Why are women under-represented in leadership?
Today, men outnumber women in leadership positions globally, which is a major challenge. Although investments have been made to increase women’s representation in leadership, HR neither sees desired results, nor believes strategies are effective. Leading organisations realise that improving the representation of female leaders is crucial to business success.
Our research shows that there is little or no difference in leadership potential or ability between the genders. When women are asked whether they have the desire to advance to the next level in an organisation, 69% say yes compared with 74% of men. Yet, when asked whether they specifically want to achieve an executive position, 18% of women say yes in contrast to 36% of men – exactly half the proportion.
Female employees are aspirational, but they need to see the opportunities available on the leadership track, so you should create visibility for them. Additionally, female leaders voluntarily take time off work for family reasons at a rate much higher than men, so firms must create paths for women who temporarily ‘opt out.’
Our research shows that attrition in female talent is a gradual process; women account for just over half (51%) of the non-management workforce. This goes down to 40% for first and mid-level manager positions, 32% at the department head level and just 21% when you reach top executive level.

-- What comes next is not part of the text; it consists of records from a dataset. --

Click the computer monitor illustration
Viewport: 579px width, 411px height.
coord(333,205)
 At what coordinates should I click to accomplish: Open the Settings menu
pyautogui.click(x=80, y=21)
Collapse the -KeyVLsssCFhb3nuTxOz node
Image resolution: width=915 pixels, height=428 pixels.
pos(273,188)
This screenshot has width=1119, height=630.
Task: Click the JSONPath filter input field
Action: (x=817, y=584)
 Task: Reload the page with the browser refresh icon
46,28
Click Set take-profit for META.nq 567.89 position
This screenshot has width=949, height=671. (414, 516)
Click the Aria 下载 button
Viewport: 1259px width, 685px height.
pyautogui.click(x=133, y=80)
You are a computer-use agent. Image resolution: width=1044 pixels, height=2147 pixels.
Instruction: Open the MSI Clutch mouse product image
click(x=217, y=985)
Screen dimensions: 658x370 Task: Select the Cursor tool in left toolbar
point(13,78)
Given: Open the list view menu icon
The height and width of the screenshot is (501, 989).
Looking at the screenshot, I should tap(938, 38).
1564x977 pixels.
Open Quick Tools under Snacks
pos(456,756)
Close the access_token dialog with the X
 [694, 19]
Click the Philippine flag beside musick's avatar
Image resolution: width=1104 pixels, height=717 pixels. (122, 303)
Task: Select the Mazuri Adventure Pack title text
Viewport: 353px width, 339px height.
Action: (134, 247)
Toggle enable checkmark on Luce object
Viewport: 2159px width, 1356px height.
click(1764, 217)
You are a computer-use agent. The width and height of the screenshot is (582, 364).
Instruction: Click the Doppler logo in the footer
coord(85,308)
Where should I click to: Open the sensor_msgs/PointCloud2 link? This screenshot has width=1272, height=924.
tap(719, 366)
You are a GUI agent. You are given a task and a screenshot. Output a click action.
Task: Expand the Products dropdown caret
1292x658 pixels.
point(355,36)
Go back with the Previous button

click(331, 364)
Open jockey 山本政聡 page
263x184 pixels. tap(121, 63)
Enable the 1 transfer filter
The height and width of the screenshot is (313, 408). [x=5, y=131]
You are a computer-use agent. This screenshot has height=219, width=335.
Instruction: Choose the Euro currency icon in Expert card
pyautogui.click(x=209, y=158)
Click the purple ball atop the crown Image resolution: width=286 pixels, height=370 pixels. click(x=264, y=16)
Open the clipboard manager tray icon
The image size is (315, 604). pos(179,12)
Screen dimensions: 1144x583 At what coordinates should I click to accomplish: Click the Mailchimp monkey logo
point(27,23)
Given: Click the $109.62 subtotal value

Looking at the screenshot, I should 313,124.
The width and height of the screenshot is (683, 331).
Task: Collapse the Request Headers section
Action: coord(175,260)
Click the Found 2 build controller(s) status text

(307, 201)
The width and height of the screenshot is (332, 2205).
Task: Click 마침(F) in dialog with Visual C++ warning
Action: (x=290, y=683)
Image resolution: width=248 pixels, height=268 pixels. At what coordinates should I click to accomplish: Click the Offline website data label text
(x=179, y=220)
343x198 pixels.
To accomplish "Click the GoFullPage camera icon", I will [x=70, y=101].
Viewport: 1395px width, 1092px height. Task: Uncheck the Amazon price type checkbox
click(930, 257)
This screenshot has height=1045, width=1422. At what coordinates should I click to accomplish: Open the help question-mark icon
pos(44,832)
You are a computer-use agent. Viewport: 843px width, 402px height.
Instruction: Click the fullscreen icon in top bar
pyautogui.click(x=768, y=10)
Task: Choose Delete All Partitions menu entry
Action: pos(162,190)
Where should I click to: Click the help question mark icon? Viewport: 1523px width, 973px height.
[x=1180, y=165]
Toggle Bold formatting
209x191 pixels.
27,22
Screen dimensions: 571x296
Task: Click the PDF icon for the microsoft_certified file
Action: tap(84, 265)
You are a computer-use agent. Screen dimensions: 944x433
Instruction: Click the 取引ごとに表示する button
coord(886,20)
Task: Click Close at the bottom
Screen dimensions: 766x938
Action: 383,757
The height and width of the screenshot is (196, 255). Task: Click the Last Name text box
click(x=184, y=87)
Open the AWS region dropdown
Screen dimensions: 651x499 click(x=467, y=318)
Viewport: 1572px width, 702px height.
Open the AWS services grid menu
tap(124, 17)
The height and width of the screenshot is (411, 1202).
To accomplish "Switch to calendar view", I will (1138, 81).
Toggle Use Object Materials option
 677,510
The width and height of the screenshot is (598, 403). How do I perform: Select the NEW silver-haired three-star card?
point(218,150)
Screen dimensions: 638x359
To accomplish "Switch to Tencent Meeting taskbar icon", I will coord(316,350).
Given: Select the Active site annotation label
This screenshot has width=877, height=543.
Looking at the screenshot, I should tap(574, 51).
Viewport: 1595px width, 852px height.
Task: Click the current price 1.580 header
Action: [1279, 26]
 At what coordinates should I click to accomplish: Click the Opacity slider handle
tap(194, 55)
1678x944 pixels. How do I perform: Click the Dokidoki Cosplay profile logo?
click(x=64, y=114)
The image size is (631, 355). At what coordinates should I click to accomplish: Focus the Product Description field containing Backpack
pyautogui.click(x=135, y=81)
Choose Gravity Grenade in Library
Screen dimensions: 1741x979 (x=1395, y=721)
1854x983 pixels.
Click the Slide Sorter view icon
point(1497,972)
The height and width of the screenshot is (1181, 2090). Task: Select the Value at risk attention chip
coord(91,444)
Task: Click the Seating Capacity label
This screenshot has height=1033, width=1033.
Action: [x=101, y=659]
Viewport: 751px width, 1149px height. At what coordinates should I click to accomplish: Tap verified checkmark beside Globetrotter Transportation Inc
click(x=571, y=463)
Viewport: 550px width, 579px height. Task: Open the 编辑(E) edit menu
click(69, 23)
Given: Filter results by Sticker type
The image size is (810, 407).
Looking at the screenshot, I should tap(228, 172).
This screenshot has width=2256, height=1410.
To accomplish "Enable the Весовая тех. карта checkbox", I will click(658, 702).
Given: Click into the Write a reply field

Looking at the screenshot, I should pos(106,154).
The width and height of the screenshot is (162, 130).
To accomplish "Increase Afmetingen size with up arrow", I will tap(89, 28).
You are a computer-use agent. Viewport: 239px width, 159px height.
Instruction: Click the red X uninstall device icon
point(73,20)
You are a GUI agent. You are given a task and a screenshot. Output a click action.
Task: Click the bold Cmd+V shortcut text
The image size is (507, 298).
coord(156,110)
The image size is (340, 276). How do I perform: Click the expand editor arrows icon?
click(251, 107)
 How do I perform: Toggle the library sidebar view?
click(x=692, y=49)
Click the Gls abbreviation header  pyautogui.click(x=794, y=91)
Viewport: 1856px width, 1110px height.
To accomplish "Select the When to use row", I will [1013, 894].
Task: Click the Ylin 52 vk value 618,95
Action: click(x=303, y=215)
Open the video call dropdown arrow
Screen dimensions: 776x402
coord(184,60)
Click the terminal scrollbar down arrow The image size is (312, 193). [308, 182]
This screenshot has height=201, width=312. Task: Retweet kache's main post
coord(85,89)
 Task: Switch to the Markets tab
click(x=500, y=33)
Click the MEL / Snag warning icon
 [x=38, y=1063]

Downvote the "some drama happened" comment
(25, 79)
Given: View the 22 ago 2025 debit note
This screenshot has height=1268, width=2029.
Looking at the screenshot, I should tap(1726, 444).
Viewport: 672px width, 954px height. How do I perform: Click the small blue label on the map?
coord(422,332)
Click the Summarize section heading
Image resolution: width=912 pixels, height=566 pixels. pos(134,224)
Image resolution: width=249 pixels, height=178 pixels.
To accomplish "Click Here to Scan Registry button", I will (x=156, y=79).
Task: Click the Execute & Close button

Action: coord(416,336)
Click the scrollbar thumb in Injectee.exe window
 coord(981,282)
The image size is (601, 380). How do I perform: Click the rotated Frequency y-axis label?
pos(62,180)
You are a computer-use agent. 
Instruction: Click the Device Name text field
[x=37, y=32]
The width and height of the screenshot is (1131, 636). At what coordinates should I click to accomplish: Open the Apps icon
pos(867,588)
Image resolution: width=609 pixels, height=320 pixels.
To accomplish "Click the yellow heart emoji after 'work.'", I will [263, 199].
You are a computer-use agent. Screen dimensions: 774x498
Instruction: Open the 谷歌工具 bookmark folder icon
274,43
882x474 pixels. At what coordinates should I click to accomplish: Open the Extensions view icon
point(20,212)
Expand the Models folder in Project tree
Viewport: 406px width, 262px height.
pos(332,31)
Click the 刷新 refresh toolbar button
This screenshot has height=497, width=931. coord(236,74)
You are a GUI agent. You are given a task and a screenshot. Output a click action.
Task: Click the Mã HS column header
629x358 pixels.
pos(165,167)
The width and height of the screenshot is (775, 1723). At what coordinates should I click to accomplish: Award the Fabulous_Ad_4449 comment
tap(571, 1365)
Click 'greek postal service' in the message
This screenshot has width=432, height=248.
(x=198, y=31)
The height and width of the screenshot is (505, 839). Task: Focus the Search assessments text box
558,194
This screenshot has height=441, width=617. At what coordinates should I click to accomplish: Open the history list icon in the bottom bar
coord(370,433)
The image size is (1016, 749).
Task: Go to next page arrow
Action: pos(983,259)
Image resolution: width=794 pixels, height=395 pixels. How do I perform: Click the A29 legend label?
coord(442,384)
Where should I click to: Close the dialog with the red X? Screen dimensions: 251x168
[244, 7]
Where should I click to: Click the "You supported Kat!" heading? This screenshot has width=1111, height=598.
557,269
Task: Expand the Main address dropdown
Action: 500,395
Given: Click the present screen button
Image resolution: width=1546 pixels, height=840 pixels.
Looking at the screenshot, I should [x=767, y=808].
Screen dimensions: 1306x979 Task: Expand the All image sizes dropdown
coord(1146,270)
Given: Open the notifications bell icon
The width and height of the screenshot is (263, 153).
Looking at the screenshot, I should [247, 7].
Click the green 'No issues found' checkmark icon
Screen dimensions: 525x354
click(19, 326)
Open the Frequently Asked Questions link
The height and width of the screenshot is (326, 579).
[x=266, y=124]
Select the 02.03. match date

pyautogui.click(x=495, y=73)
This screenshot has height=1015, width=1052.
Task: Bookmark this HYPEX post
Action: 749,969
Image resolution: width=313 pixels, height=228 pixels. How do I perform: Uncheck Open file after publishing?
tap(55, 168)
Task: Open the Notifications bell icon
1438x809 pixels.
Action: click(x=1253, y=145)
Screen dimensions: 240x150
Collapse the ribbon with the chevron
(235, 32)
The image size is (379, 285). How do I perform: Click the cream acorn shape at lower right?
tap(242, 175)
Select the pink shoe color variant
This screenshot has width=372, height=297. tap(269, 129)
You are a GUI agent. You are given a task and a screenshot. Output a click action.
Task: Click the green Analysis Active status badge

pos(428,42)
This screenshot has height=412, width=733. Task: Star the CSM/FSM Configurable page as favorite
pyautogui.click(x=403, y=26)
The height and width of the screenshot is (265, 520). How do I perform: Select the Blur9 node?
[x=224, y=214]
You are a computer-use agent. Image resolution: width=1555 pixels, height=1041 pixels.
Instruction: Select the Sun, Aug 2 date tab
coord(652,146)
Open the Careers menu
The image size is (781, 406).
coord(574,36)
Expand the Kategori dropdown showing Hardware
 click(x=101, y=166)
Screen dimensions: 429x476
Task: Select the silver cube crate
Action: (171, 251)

We are looking at a long-term trend throughout the career cycle, not an obstacle at a specific point where female talent is stalled. It’s the cumulative effect of microissues that slows or stops women’s journeys to the top. Employers need to address these challenges by breaking through the micro-barriers along the way. For example, women at all levels cite flexi-time as the most effective tool to promote female careers so consider making flexible working the norm rather than the exception.